[Stored data Boundary: Start]

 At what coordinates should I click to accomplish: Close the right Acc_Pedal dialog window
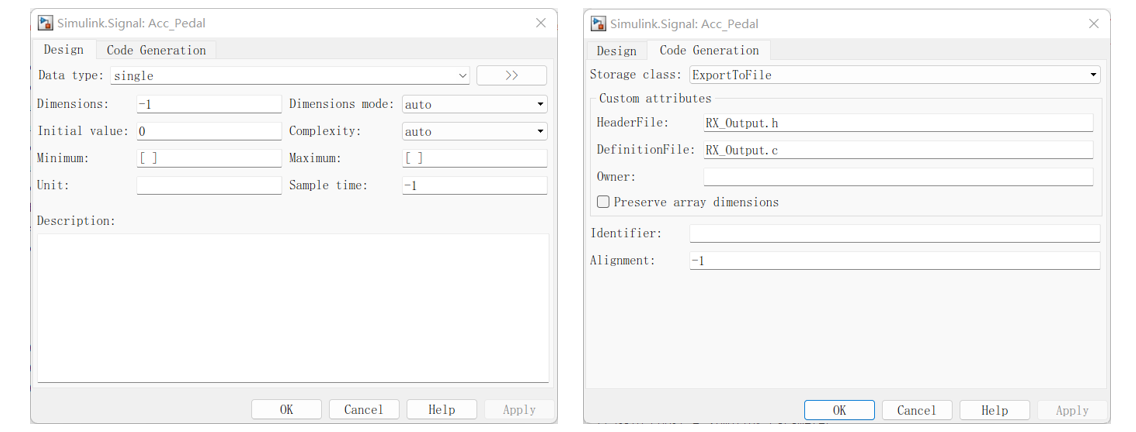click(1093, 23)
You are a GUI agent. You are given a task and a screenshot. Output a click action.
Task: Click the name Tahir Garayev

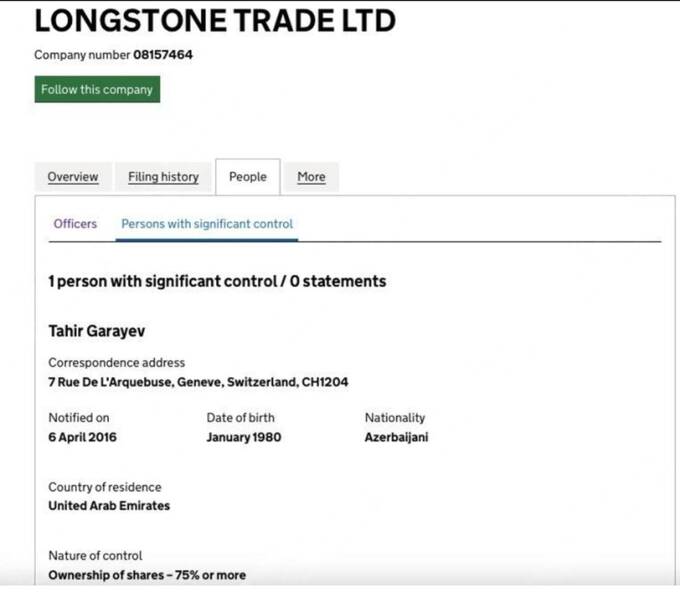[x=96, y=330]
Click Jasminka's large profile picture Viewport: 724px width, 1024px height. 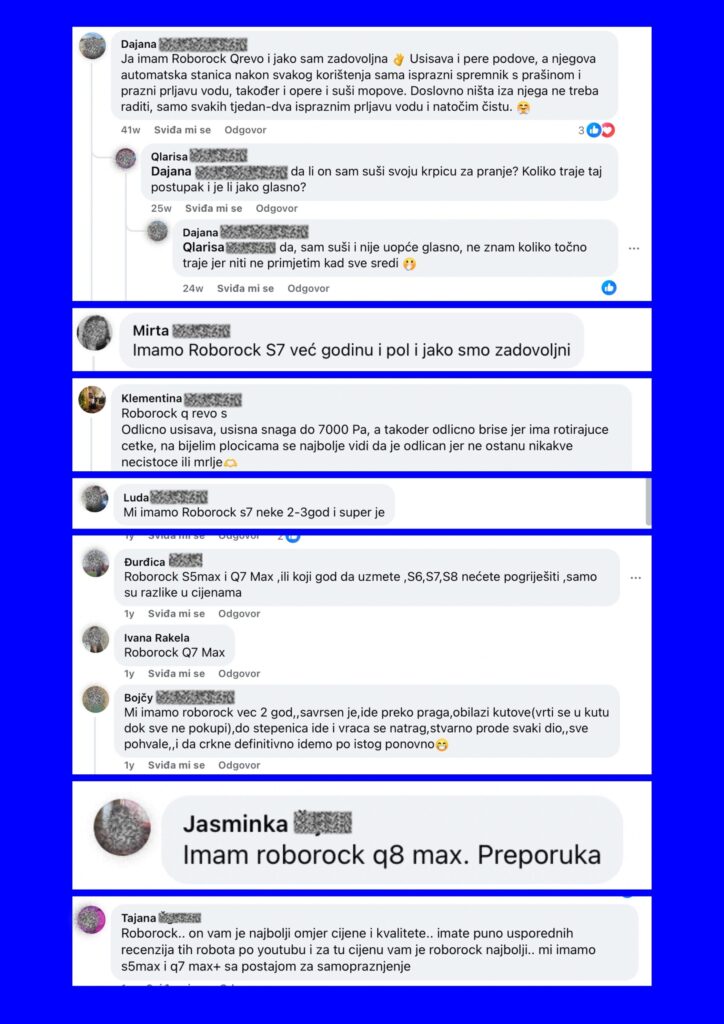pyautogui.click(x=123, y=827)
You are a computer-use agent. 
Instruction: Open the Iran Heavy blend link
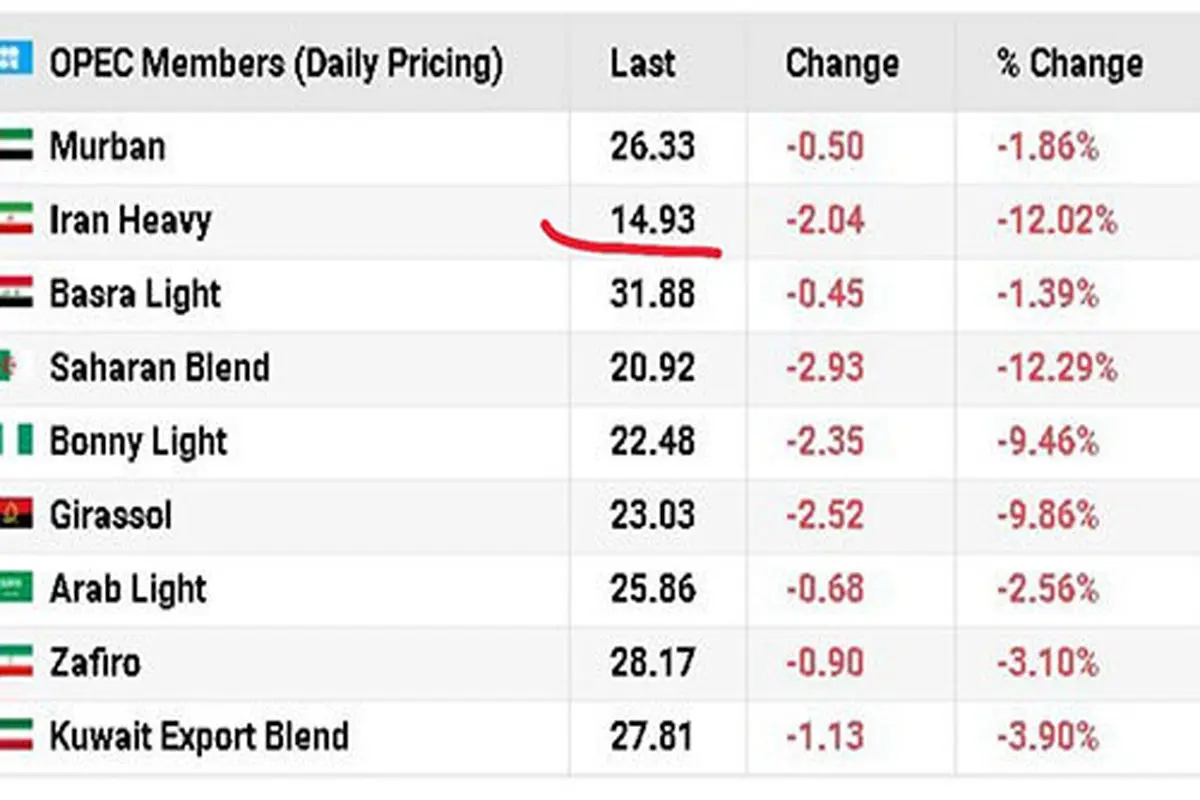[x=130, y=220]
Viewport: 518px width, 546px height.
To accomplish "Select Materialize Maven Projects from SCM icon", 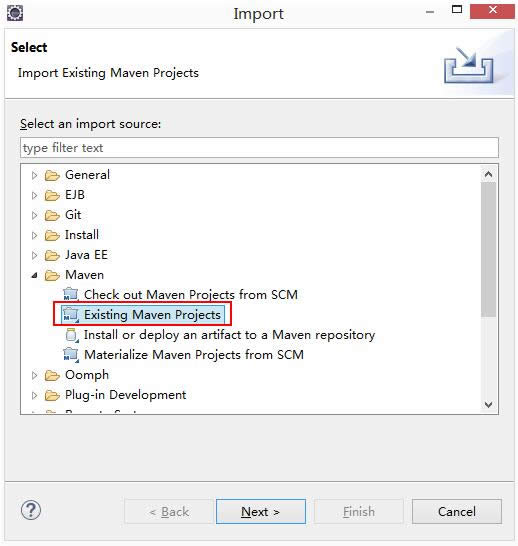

[Stored data Boundary: End]

• Task details:
Write the lines from the one containing "You are a computer-use agent." through the end of the data above exactly as they appear, and do not carry over any picture.

• Solution:
You are a computer-use agent. 
Instruction: Open the Iran Heavy blend link
[x=130, y=220]
Viewport: 518px width, 546px height.
To accomplish "Select Materialize Maven Projects from SCM icon", 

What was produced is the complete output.